Jumat, 16 Agustus 2013

Part 2 : THE LITTLE SPRING



Part 2
THE LITTLE SPRING

Telaga itu nama desaku di mana aku dilahirkan. Dapat dibayangkan sebuah hamparan air jernih dan udara sejuk dikelilingi hutan pinus yang luas. Sayangnya itu tak kutemukan di sana. Telaga hanya sebuah nama dan mungkin kalau dulunya ada itu hanya sebuah legenda. Kami selalu kekurangan air di musim kemarau. Rumput mengering. Daun-daun di pohon  menguning dan berguguran. Para peternak kambing kelimpungan melihat kambing-kambing mereka kurus tak ada nutrisi yang bisa di konsumsi. Hamparan sawah mulai retak dan berubah menjadi ajang bermain bola anak-anak seusiaku. Telaga yang ada hanya sebuah nama yang tidak pernah ada.
Seperti saat desa kami yang kekurangan air di musim kemarau, aku pun sangat merasa kehausan akan ilmu. Kegemaranku membaca kadang tidak bisa tersalurkan karena media baca saat itu sangat sulit di cari. Satu-satunya yaitu perpustakaan sekolah menjadi tempat terfaforitku. Aku lebih sering menghabiskan waktu istirahatku di perpustakaan. Buku-buku sejarah dan cerita bergambar menjadi target bacaanku waktu SD.
Menjadi guru atau menjadi apapun aku tidak pernah tahu. Bahkan aku tidak pernah memikirkan akan menjadi apa aku kelak. Masa kecilku mengalir begitu saja seperti aliran sungai kecil yang mengalir dengan sedikit air di musim kemarau. Aku bahkan tidak mengerti apa itu cita-cita. Orang tuaku pun tidak mengerti kalau anak laki-laki satu-satunya ini akan menjadi apa. Ayahku sibuk dengan sawah dan ladangnya. Kadang dia menjadi pedagang kecil di musim cengkeh yang lebih sering mengalami rugi dari pada untung. Orang tuaku tidak salah. Mereka hanya orang-orang yang kurang pendidikan yang selalu berjuang mati-matian untuk bisa menghidupi anak-anaknya. Mendidik semampunya. Mereka tak punya obsesi tinggi untuk anak-anaknya.
Tentang obsesiku yang tak pernah aku impikan waktu itu, aku hanya ingat ketika itu di kelas enam. Waktu itu kami anak sekelas ditanya pak guru tentang cita-cita kami. Aku menjawab, “Menjadi guru” kataku waktu itu tanpa berfikir panjang. Sementara teman-temanku ada yang menjawab “jadi dokter”,  “jadi pilot”, “jadi presiden”,” jadi polisi”  dan masih banyak yang lain. Kedengarannya cita-citaku dulu terlalu sederhana dan kurang melambung kalau dibandingkan dengan teman-temanku sewaktu SD dulu.

——————

:: TUGAS ::
1. Salin bagian teks tentang Desa Telaga antara "Part 2 : THE" dan "tidak pernah ada.", termasuk kedua bagian itu.
2. Sebutkan semua cita-cita teman sekelas yang dituliskan dalam teks tentang Desa Telaga.

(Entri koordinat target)

——————

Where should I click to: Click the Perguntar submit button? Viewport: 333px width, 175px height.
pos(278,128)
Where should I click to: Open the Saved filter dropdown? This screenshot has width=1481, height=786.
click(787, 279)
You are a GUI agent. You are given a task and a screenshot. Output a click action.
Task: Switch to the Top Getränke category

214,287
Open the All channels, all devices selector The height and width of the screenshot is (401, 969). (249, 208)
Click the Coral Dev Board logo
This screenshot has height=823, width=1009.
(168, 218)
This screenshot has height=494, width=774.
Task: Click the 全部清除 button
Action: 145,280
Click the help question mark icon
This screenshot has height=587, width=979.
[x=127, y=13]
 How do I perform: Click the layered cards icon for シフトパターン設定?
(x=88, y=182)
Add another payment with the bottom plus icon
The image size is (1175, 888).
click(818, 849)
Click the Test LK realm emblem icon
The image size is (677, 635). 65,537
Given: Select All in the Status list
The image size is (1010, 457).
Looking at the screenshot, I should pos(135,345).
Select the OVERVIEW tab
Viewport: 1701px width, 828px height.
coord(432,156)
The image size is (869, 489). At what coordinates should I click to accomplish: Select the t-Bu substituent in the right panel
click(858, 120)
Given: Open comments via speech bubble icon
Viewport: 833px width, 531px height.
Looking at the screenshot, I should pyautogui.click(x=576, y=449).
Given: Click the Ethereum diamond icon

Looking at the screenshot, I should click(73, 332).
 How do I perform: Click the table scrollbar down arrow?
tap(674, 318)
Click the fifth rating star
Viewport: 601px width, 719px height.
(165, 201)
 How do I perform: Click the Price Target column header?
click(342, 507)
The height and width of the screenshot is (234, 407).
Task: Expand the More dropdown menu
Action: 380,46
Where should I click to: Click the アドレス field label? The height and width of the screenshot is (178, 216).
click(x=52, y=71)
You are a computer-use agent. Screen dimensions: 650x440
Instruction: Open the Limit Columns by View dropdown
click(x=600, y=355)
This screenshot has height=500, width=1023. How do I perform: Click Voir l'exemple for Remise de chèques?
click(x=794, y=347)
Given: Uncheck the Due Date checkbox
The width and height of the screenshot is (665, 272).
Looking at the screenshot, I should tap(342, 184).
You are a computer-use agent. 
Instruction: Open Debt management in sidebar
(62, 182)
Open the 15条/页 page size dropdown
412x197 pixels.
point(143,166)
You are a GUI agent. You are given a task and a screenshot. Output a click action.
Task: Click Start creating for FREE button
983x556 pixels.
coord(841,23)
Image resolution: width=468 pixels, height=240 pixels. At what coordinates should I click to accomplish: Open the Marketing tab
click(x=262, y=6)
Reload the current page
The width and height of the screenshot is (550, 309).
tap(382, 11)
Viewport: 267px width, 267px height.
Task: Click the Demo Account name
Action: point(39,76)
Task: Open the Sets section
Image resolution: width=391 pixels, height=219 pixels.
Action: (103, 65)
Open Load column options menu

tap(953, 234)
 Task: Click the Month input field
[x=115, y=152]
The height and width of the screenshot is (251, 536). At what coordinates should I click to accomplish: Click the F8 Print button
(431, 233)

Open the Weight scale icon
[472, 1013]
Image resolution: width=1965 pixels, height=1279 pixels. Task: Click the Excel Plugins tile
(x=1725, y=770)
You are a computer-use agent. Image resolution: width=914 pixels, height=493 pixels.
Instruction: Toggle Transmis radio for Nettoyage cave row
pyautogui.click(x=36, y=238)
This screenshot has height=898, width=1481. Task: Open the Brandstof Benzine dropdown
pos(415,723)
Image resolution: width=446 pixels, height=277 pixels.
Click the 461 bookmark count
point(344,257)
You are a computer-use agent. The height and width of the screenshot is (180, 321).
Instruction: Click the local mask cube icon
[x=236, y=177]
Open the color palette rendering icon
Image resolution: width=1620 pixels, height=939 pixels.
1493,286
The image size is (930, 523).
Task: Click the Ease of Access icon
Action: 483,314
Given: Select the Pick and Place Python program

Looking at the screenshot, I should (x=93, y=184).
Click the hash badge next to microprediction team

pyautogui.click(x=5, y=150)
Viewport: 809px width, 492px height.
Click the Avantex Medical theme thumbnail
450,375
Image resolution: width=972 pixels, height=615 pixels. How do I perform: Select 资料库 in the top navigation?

——————

:: KUNCI JAWABAN ::
1.
Part 2 : THE LITTLE SPRING



Part 2
THE LITTLE SPRING

Telaga itu nama desaku di mana aku dilahirkan. Dapat dibayangkan sebuah hamparan air jernih dan udara sejuk dikelilingi hutan pinus yang luas. Sayangnya itu tak kutemukan di sana. Telaga hanya sebuah nama dan mungkin kalau dulunya ada itu hanya sebuah legenda. Kami selalu kekurangan air di musim kemarau. Rumput mengering. Daun-daun di pohon  menguning dan berguguran. Para peternak kambing kelimpungan melihat kambing-kambing mereka kurus tak ada nutrisi yang bisa di konsumsi. Hamparan sawah mulai retak dan berubah menjadi ajang bermain bola anak-anak seusiaku. Telaga yang ada hanya sebuah nama yang tidak pernah ada.

2.
- Jadi dokter
- Jadi pilot
- Jadi presiden
- Jadi polisi